Time Slot: Track 1 12:20-12:50
Language: English
Speaker: Mr. Peter Ho | Red Hat | Hong Kong
While Python’s application in developing machine learning models is currently one of the most popular subjects, transforming a machine learning prototype into a production-grade system is complicated. Many people tends to concentrate on the machine learning algorithm itself, while other critical technical aspects, such as automated training pipelines, model performance tracking, model versioning, and model deployment, often get overlooked when trying to transition a machine learning model into production. This has led to numerous machine learning ideas not making it past the concept stage and into practical, real-world use.
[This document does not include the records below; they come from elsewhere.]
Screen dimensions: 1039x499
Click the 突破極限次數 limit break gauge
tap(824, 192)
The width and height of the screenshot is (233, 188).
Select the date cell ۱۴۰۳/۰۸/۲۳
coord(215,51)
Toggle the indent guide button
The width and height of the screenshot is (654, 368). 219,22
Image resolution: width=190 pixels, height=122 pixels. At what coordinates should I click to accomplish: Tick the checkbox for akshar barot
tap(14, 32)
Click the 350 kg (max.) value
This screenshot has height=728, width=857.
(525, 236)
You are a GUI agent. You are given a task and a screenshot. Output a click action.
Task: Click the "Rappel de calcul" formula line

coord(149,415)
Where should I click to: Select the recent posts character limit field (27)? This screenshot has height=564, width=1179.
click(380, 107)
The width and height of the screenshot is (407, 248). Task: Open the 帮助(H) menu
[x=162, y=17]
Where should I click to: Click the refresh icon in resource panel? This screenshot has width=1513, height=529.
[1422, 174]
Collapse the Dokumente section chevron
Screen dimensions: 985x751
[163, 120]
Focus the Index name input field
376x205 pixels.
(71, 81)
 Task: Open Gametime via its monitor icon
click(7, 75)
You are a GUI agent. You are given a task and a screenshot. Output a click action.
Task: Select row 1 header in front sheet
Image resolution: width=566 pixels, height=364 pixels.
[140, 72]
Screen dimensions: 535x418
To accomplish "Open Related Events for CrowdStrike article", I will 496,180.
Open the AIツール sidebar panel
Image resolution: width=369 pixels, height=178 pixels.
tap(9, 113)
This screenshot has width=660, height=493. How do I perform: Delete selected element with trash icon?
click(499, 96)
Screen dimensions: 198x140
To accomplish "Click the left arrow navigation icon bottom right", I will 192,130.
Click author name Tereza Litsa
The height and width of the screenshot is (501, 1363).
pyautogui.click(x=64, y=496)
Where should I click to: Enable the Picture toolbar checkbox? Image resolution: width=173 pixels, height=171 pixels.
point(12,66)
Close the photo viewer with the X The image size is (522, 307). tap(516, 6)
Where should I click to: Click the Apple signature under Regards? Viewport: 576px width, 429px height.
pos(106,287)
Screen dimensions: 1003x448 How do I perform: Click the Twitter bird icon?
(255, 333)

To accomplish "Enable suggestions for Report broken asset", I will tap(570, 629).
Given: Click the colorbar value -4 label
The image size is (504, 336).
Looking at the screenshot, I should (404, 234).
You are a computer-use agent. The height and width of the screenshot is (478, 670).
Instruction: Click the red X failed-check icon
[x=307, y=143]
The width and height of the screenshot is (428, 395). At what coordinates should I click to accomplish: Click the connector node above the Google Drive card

MLOps is a paradigm to address these challenges. In this introductory section, we will talk about the very basics of MLOps. We’ll also introduce Kubeflow, a Kubernetes-based MLOps platform that puts MLOps into practice. Furthermore, we’ll explain the fundamentals of the Kubeflow Pipeline Python SDK, demonstrating how Python and Kubeflow can work together to help you get started with MLOps.
Mr. Peter Ho
Peter Ho is one of the Specialist Solution Architects at Red Hat Hong Kong. He has extensive experience in working with Kubernetes, web development and public cloud technologies, with certificates received from Red Hat, Linux Foundations, Microsoft Azure and Amazon Web Services. Peter is passionate about new technologies, and enthusiastic to share any knowledge that he has gained from his application development and public cloud adoption projects.